アルカリマンガン乾電池
アルカリマンガン乾電池とは
いわゆるアルカリ電池のことです。プラス極に二酸化マンガン、マイナス極に亜鉛を用い、電解液に水酸化カリウムを用いる一次電池の1種です。同じ一次電池でマンガン乾電池がありますが、そのマンガン乾電池の材料や中の構造を変えて進化したものがアルカリマンガン乾電池(アルカリ電池)になります。
歴史
乾電池そのものの発明者として、1888年頃にドイツのガスナーという人が現在の電池によく似た電池を発明したという説がありますが、1885年頃に日本で屋井先蔵という人が発明したという説もあります。その後1959年にカナダでルイス・アリーという人がアルカリマンガン乾電池(アルカリ電池)を発明し、1964年に日本でアルカリマンガン乾電池の販売が開始されました。
アルカリマンガン乾電池の特徴
アルカリマンガン乾電池はマンガン乾電池と同じ一次電池ですが、アルカリマンガン乾電池はマンガン乾電池の約3~5倍のパワーがあり、その分長持ちするため、デジタルカメラやCDプレーヤー、携帯ラジオや模型自動車などの大きな電流を必要とする機器に向いています。
マンガン乾電池との違い
マンガン乾電池もアルカリマンガン乾電池(アルカリ電池)も同じ一次電池で、電池の中でもよく知られている種類です。
使われている材料も共通しているものがあり、プラス極の材料に二酸化マンガン、マイナス極の材料に亜鉛を使っていますが、より大きなパワーを出し、長持ちさせるために二酸化マンガンや亜鉛の量を増やしたり、中の構造をマンガン乾電池と違うものにしたり、電解液が酸化亜鉛を飽和近くまで溶解させた水酸化カリウムに変えて作られたりしています。
アルカリマンガン乾電池はマンガン乾電池よりもパワーがあり、長持ちするという特徴に対して、マンガン乾電池は材料である二酸化マンガンや亜鉛の量がアルカリマンガン乾電池よりも少なく、中の構造が違うため、アルカリマンガン乾電池にパワーの面で劣りますが、休み休み使うと電圧が回復するという特徴があります。
_____
*作業内容*. 抜粋本文のうち、「使われている材料も共通してい」を含む語句で始まり「復するという特徴があります。」で終わる部分を、「水酸化カリウム」を「水酸化ナトリウム」に置き換えて書き直してください。 抜粋本文に書かれた情報だけを手がかりにしてください。
_____
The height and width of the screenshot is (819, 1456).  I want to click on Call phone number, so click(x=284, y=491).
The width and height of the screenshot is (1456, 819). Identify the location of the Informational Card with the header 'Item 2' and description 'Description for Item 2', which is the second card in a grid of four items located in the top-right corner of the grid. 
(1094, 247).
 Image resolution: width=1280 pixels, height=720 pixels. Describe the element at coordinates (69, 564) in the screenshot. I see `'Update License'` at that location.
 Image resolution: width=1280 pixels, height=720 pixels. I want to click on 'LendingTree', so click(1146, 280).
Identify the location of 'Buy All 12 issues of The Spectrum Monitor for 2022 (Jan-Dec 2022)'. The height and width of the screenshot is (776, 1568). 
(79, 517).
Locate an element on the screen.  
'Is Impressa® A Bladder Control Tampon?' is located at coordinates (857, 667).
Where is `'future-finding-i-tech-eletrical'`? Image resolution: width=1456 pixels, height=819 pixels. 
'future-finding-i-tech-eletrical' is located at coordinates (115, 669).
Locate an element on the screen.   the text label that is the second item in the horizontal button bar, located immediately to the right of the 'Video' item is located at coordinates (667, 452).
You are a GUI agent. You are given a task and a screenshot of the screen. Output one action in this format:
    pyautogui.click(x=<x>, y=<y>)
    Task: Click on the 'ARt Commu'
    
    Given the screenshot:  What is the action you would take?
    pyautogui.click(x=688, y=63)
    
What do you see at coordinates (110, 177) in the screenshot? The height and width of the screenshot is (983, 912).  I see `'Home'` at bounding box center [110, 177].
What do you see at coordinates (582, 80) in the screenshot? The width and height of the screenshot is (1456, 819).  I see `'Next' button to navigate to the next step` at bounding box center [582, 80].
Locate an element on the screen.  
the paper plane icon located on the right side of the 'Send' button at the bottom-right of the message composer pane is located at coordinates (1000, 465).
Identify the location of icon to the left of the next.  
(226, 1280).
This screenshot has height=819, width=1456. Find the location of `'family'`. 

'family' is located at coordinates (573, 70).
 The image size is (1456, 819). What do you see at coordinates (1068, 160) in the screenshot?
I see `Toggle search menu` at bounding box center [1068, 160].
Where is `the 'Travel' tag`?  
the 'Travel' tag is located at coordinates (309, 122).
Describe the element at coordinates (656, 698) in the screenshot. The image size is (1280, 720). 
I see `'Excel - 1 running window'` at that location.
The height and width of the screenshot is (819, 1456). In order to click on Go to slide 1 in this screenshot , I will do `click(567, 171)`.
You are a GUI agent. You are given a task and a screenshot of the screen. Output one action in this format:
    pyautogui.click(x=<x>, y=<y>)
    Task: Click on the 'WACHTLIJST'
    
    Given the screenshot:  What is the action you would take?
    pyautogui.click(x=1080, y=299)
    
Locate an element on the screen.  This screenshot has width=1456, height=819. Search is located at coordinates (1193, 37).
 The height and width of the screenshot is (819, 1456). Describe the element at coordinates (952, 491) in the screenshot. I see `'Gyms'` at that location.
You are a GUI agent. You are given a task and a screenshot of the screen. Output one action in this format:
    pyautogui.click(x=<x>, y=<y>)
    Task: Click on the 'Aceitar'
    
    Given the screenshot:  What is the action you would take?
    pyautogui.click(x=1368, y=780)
_____
*期待される出力*.
使われている材料も共通しているものがあり、プラス極の材料に二酸化マンガン、マイナス極の材料に亜鉛を使っていますが、より大きなパワーを出し、長持ちさせるために二酸化マンガンや亜鉛の量を増やしたり、中の構造をマンガン乾電池と違うものにしたり、電解液が酸化亜鉛を飽和近くまで溶解させた水酸化ナトリウムに変えて作られたりしています。
アルカリマンガン乾電池はマンガン乾電池よりもパワーがあり、長持ちするという特徴に対して、マンガン乾電池は材料である二酸化マンガンや亜鉛の量がアルカリマンガン乾電池よりも少なく、中の構造が違うため、アルカリマンガン乾電池にパワーの面で劣りますが、休み休み使うと電圧が回復するという特徴があります。